Dr. Pamela Gay: We are talking about – the color we’re going to use, because you can use this in a lot of different ways – is the fully dark-adapted eyeball’s response when faced with non-saturating light.
Fraser Cain: And so when you just open your eyes, gaze out into the cosmos, the average color that’s falling upon your retinas, this is the color that we’re going to be talking about.
Dr. Pamela Gay: Right. And in talking about this color, this is where it – see, you go outside at night and you’re like, okay, the sky is kind of midnight blue; we have stars, bunch of different colors; we have galaxies of a bunch of different colors, but no matter how good a picture you use, you can still find darkness between galaxies. So what we’re talking about is if you smear all the light out; if you took a inkjet printer of the universe and smudged it out before it dried, what color would you get?

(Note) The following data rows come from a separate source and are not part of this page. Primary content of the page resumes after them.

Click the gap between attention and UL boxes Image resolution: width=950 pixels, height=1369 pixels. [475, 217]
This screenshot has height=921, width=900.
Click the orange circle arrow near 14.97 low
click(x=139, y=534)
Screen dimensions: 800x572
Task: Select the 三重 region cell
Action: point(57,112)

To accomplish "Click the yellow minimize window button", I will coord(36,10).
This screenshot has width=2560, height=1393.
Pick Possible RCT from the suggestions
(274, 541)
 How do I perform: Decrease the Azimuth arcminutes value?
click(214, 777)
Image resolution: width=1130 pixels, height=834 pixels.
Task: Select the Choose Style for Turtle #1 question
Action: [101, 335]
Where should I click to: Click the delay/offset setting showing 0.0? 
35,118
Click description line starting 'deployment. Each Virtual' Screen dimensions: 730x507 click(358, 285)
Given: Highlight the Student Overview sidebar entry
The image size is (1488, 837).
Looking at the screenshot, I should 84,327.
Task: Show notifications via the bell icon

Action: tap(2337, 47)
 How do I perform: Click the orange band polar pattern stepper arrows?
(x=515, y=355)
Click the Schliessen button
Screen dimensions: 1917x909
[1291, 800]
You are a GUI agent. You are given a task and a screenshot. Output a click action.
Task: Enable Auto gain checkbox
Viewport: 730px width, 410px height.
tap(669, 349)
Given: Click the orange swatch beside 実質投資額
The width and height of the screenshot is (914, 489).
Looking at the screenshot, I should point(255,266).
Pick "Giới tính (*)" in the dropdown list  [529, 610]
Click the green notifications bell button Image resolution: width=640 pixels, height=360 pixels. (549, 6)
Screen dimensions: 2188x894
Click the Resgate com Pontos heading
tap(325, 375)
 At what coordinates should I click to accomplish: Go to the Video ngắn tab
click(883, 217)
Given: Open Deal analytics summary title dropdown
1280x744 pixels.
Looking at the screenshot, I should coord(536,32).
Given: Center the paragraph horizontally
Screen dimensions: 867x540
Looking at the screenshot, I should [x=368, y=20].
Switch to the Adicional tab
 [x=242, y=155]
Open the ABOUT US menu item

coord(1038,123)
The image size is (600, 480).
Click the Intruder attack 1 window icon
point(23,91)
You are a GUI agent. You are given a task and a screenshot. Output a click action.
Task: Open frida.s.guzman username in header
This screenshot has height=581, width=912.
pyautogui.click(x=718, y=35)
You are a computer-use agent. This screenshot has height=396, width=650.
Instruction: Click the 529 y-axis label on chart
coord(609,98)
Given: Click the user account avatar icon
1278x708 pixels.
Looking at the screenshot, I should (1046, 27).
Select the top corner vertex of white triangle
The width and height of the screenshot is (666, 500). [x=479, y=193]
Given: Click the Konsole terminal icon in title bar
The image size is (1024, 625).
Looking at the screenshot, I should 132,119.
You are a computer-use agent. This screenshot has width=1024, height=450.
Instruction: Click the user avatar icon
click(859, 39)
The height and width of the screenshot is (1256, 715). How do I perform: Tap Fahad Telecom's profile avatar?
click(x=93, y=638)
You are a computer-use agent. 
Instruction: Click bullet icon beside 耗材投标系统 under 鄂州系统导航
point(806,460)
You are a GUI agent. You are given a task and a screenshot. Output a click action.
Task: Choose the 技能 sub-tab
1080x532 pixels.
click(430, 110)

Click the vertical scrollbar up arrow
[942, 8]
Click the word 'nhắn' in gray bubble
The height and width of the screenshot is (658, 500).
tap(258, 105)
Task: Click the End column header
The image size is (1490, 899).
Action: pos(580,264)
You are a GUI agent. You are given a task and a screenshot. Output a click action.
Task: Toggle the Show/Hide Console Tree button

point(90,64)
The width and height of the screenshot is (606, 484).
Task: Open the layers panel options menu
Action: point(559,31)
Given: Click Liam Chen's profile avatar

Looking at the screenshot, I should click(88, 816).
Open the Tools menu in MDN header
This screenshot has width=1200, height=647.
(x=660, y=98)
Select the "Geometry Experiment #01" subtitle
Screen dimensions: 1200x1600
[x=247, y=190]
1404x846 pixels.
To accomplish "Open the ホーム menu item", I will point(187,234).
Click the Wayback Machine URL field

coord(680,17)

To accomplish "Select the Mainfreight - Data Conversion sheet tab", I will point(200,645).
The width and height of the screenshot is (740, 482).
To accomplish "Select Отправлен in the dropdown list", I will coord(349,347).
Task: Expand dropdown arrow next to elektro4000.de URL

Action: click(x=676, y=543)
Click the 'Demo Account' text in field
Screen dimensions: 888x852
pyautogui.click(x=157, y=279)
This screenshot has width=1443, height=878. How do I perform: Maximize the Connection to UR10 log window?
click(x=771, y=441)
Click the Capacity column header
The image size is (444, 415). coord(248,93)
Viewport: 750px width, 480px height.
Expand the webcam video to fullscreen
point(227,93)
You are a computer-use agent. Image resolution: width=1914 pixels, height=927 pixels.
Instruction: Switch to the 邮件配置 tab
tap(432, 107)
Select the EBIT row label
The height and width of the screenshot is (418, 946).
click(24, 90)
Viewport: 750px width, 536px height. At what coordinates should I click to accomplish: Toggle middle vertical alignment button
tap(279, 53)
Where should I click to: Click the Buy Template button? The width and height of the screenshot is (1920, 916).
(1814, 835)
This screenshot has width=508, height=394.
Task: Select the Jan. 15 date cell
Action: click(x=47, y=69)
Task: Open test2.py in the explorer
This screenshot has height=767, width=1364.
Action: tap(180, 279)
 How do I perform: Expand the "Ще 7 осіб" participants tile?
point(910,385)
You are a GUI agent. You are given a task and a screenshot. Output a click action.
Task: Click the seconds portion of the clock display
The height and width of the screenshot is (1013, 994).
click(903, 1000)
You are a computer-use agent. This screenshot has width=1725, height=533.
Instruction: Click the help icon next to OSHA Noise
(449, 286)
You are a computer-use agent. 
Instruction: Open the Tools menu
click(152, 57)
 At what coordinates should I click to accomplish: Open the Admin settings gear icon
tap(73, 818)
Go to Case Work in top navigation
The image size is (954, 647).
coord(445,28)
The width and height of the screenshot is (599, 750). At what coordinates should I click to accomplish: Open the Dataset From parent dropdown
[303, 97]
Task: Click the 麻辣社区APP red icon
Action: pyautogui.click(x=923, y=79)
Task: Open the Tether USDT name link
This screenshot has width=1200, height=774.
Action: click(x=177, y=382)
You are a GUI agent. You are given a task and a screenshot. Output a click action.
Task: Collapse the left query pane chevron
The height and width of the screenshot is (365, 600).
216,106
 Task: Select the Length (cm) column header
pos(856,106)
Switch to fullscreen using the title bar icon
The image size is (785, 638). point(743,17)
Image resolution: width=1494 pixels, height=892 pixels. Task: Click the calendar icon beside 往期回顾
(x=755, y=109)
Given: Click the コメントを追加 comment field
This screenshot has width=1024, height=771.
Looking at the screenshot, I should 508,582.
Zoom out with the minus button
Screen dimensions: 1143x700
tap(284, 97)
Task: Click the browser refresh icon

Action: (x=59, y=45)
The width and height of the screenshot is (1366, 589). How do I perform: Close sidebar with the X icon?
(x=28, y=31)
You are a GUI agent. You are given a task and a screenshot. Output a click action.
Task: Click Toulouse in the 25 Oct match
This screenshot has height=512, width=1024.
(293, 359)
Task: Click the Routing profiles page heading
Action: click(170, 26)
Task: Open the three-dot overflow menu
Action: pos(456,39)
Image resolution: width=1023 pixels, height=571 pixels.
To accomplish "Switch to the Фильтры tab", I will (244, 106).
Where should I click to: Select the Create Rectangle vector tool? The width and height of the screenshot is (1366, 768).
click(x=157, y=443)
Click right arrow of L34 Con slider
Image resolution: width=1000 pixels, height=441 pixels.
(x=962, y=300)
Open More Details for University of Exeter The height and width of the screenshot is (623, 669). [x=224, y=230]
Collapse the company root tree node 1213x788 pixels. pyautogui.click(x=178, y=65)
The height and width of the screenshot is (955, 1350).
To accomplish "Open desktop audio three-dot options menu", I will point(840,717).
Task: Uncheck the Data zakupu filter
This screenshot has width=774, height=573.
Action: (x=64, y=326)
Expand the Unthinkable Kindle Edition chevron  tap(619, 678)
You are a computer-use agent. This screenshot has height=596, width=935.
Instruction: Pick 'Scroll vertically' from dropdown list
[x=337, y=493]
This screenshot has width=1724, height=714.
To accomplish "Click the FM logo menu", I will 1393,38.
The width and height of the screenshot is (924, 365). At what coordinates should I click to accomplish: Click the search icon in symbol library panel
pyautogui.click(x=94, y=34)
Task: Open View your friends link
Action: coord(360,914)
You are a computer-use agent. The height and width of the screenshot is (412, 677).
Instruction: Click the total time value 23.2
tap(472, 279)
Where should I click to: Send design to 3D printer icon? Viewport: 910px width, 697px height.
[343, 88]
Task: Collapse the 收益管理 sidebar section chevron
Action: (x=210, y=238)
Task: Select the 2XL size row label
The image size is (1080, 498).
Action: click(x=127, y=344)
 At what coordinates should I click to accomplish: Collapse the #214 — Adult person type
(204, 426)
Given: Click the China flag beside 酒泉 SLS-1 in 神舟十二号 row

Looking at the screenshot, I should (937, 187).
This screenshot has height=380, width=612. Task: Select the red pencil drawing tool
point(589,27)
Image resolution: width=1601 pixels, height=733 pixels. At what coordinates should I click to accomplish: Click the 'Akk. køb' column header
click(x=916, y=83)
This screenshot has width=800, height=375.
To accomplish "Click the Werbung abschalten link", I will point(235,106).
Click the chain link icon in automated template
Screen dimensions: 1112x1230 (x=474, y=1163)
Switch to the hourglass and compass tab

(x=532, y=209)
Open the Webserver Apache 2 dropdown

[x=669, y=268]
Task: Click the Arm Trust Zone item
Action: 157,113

Fraser Cain: Okay, I’m ready. What color –
Dr. Pamela Gay: Beige.
Fraser Cain: You get beige! Is there a – is there like a pantone number or an RGB value we can get?
Dr. Pamela Gay: So there’s an RGB value and I have to admit that when we relaunch Cosmoquest – we’re in the process of upgrading the designs – we’re going to make the background color on Cosmoquest the beige of the universe. It’s technically called Cosmic Latte beige.
Fraser Cain: What’s the RGB number?
Dr. Pamela Gay: I don’t know; Cory knows this. Sorry; my programmer, Cory Lehan, who makes Cosmoquest go; he has the RGB number. But it’s beige. It’s the color of – take coffee, have a shot of coffee, and the rest of it is a mug of cream, and that’s the color of the universe.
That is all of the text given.